With the upcoming advent of code I was looking at past problems and noted that one was easily solved with an algorithm such that for a length $n$ array, the algorithm finishes as soon as you encounter the second of two numbers that are randomly distributed within it.
I was trying to figure out the expected value for the number of items you need to look at out of $n$ randomly distributed items before finding two values of interest, but my probability is rusty.
I think I could finish the problem if I could nail down the combinatorics, but my combinatorics is too rusty.
There are clearly $n!$ ways to arrange $n$ items. The number of ways for the two items of interest to be in the first two items you look at is clearly $2$, so the expected value is $2\cdot 2/n!+3\cdot a_3/n!+\cdots +n\cdot a_{n}/n!$
I think if I could figure out the number of ways to arrange the 2 different items in a line of length $k$, then $a_k$ should be that number minus all the ways for $k-1$.
Am I okay so far?
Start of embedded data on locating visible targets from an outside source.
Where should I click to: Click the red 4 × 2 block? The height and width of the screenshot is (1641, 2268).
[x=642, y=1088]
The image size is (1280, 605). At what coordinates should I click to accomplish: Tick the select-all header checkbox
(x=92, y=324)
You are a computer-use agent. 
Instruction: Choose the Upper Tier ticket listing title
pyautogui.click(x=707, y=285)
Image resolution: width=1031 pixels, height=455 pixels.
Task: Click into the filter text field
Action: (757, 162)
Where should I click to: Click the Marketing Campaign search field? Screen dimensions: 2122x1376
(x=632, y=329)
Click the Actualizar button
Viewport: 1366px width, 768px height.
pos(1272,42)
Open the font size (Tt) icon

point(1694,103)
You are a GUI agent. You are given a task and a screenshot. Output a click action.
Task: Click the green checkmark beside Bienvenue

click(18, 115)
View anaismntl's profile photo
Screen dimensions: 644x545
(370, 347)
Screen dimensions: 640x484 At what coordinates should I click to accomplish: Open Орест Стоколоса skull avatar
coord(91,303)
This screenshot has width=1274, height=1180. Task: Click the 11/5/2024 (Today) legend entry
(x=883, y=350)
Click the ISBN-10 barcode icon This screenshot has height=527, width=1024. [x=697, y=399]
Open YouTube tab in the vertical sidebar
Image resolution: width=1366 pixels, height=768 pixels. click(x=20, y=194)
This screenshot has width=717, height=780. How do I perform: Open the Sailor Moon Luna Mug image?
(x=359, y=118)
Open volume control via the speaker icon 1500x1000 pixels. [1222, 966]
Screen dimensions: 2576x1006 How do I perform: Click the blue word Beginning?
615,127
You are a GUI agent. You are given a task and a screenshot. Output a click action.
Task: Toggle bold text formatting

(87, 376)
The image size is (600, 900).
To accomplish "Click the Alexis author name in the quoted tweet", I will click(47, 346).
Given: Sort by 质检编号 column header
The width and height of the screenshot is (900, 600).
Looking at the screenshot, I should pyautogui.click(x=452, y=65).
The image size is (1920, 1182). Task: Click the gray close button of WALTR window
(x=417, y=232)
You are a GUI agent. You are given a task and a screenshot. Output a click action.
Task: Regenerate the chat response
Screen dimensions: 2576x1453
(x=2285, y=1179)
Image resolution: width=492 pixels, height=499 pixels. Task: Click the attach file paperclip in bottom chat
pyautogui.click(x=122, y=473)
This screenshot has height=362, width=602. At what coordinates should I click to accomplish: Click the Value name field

Can you help me finish the combinatorics solution?
I'm open to other smarter ways to solve the problem too but I'd like in particular to figure out the combinatorics.
What's the expected value?
Define $P(k)$ to be the probability that it takes $k$ searches to find both items of interest. There are $n!$ ways to arrange the $n$ objects. You will find $A$ and $B$ in exactly $k$ searches if one of $A$ or $B$ is the $k^\text{th}$ object you search and the other is searched before. There are $2$ ways to choose which special item is the $k^\text{th}$ object searched, and there are $k-1$ ways to choose where to put the other special item. There are $(n-2)!$ ways to arrange the other items.
Hence, $P(k)=\frac{2(n-2)!(k-1)}{n!}=\frac{2(k-1)}{n(n-1)}$. The expected value is $$\sum_{k=1}^n P(k)k$$ $$=\sum_{k=1}^n \frac{2k(k-1)}{n(n-1)}$$ $$=\frac{4}{n(n-1)}\sum_{k=2}^n \frac{k(k-1)}{2}$$ $$=\frac{4}{n(n-1)}\sum_{k=2}^n \binom{k}{2}$$ $$=\frac{4}{n(n-1)}\binom{n+1}{3}$$ $$=\frac{2(n+1)}{3}$$